To solve a quadratic equation by factoring, follow a five-step procedure:

**Step 1.** Write the quadratic equation in standard form, $$ax^2 + bx + c = 0$$.
**Step 2.** Factor the quadratic expression on the left side.
**Step 3.** Use the Zero Product Property by setting each factor equal to zero.
**Step 4.** Solve the resulting linear equations.
**Step 5.** Check the solutions by substituting each separately back into the original equation.

How to Solve a Quadratic Equation by Factoring

https://openstax.org/details/books/intermediate-algebra-2e

OpenStax Intermediate Algebra

Solve $$(3x - 8)(x - 1) = 3x$$ by first multiplying the binomials and then writing the quadratic equation in standard form.

**Step 1 — Multiply the binomials:** Expand the left side using FOIL:
$$3x^2 - 11x + 8 = 3x$$

**Step 2 — Write in standard form:** Subtract $$3x$$ from both sides to set the equation to zero:
$$3x^2 - 14x + 8 = 0$$

**Step 3 — Factor the trinomial:**
$$(3x - 2)(x - 4) = 0$$

**Step 4 — Apply the Zero Product Property:** Set each factor to zero:
$$3x - 2 = 0 \quad \text{or} \quad x - 4 = 0$$

**Step 5 — Solve each equation:**
$$3x = 2 \implies x = \frac{2}{3} \quad \text{or} \quad x = 4$$

**Step 6 — Check:** The check is left as an exercise.
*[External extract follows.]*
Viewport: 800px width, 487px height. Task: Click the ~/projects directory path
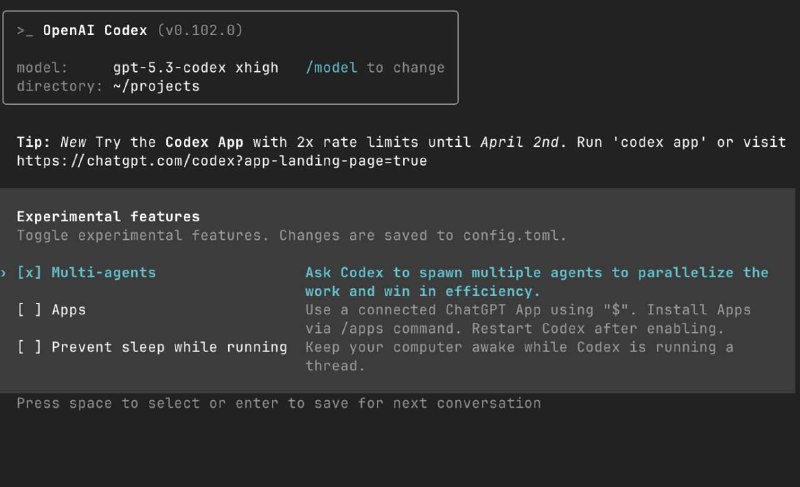click(x=156, y=86)
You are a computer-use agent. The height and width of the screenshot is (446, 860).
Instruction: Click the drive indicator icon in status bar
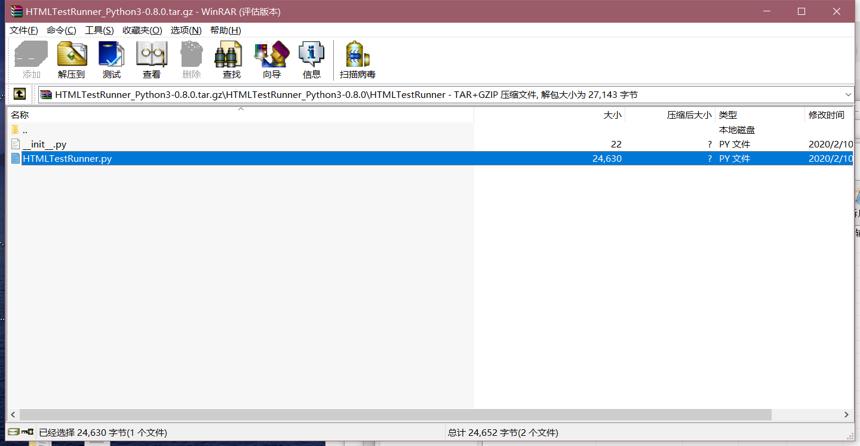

The solutions are $$x = \frac{2}{3}$$ and $$x = 4$$.

Solving $$(3x - 8)(x - 1) = 3x$$

Solve $$(2m + 1)(m + 3) = 12m$$ by expanding and converting to standard form before factoring.

First, multiply the binomials on the left side: $$2m^2 + 7m + 3 = 12m$$.
Next, subtract $$12m$$ from both sides to write the equation in standard form: $$2m^2 - 5m + 3 = 0$$.
Factor the trinomial: $$(2m - 3)(m - 1) = 0$$.
Apply the Zero Product Property by setting each factor equal to zero: $$2m - 3 = 0$$ or $$m - 1 = 0$$.
Solve the linear equations to find the solutions: $$m = \frac{3}{2}$$ and $$m = 1$$.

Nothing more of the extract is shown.